“亦然。”
二皇子不语,妙懿笑道:“臣女不喜言谢,只愿身体力行的做些力所能及之事。”说到此处,她心中微微一痛,抬头时却依旧满面的春光明媚。
“不知臣女能做些什么?”
二皇子似乎被她的话勾起了一些兴致,抚着下巴想了想,将手里的书递了过去,温声道:“既然你身为女史,便做些份内之事吧。”
妙懿双手接过,见是一本《史记》,不由一笑,清了清嗓子,诵读起来。
她的声音本就清冽,宛如冬春之交的溪流,再加上语调活泼俏皮,听着倒是有几分趣味。二皇子微眯着眼,听得似乎很享受。
妙懿念了一篇,总没听见二皇子说话,便放慢了语速,偷偷朝二皇子瞥去。
只见二皇子已经闭上了眼睛,十分闲适的仰在木椅上,亮晶晶阳光照在他英挺俊美的眉眼上,平静而柔和。
“继续念,别停。”
他忽然开口,吓了妙懿一跳,忙又继续念了起来。
念了一篇,又念一篇,终觉口干舌燥起来。妙懿决定忽略这个感觉,口内一刻不停的诵读着。头顶日光的温度随着时辰的变化而逐渐升高,蒸得琼花的香味越发浓烈,引来许多彩翅蝴蝶翩跹其中,寻芳采蜜。

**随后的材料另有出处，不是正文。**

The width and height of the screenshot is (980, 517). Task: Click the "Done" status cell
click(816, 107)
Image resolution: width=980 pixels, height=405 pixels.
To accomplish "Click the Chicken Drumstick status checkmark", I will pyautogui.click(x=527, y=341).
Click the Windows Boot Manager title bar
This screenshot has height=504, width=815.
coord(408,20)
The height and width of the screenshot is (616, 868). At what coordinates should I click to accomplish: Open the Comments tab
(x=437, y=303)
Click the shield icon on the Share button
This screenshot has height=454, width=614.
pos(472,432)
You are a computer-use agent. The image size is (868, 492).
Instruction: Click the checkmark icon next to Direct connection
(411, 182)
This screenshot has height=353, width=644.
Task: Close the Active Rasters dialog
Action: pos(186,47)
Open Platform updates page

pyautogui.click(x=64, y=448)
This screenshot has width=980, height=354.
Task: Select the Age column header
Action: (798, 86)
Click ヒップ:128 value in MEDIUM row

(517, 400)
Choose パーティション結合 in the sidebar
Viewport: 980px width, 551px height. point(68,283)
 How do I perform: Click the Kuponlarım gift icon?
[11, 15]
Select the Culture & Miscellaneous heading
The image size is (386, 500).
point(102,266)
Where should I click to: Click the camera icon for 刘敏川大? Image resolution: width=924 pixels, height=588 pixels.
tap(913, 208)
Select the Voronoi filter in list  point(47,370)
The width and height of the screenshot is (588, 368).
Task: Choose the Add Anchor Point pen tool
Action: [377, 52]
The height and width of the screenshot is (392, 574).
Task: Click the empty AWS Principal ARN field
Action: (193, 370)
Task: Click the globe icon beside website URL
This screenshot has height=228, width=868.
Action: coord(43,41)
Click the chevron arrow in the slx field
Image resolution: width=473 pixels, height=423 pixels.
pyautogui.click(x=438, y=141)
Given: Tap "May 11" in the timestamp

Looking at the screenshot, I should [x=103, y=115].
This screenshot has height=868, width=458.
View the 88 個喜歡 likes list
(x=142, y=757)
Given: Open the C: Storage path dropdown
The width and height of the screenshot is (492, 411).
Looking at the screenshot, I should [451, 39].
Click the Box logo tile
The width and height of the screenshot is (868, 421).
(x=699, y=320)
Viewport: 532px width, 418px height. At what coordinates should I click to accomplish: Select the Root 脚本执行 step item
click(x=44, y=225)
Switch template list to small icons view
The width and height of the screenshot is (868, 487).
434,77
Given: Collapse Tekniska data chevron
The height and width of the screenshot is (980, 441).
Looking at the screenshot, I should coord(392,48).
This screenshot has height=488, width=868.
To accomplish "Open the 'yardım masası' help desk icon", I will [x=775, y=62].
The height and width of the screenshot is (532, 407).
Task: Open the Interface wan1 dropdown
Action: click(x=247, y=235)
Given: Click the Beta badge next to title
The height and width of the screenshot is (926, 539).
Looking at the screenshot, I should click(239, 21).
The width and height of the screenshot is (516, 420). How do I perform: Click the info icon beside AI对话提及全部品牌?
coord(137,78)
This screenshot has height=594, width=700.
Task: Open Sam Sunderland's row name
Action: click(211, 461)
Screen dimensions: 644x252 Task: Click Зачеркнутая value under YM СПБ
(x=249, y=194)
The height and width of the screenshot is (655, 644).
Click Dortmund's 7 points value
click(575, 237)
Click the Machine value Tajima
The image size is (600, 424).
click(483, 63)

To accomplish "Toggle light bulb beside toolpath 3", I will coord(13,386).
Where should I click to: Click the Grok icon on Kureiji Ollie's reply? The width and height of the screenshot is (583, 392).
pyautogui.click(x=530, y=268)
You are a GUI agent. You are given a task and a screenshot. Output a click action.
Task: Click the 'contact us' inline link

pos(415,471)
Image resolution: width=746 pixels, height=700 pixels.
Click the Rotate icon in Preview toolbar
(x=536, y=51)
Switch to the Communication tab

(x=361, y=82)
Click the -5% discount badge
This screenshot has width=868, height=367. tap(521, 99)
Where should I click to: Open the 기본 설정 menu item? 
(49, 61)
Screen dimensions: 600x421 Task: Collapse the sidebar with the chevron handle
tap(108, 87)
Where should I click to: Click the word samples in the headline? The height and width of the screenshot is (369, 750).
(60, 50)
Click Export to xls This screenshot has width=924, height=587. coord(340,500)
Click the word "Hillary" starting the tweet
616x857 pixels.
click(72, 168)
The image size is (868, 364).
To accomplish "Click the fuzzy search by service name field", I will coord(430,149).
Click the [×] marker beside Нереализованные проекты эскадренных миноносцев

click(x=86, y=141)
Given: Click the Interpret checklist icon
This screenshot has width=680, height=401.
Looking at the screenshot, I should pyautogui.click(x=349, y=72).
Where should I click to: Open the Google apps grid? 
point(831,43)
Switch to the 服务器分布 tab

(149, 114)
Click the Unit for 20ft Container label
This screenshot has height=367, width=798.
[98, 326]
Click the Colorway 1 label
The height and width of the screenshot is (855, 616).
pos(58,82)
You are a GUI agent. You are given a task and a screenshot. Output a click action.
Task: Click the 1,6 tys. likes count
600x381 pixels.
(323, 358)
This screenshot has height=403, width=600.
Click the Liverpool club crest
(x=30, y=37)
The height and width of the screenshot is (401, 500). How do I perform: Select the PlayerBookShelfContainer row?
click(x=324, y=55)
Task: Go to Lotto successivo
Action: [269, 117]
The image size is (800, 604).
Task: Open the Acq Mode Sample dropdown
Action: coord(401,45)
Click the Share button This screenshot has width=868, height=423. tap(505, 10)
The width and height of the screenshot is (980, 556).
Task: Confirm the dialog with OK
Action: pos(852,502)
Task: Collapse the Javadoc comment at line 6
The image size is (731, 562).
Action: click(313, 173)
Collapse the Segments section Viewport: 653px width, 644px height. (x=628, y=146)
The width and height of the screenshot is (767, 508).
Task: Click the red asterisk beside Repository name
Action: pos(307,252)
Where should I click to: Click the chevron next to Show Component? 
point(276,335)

正念到“鸿门宴”一节,说“项庄拔剑起舞,项伯亦拔剑起舞,常以身翼蔽沛公,庄不得击。”二皇子缓缓睁开了眼,抚掌叹息了一声:“唐小姐念得这般精彩,我却睡着了,着实不该的。”
说着,余光朝石桌上扫去,上面放着一个朱红色填漆茶盘,内置一只紫砂壶并一枚小茶盅。
“请用。”他说。
妙懿此刻只觉喉咙冒火,忍不住咳了两声,闻言,忙向二皇子了道谢,将书递还后,自己斟了一盅,润了两口,顿觉喉咙舒爽了许多。
刚将盅子放回桌上,她忽然醒悟过来,桌子上就只有一个茶盅,那必然是二皇子自己用来喝茶的!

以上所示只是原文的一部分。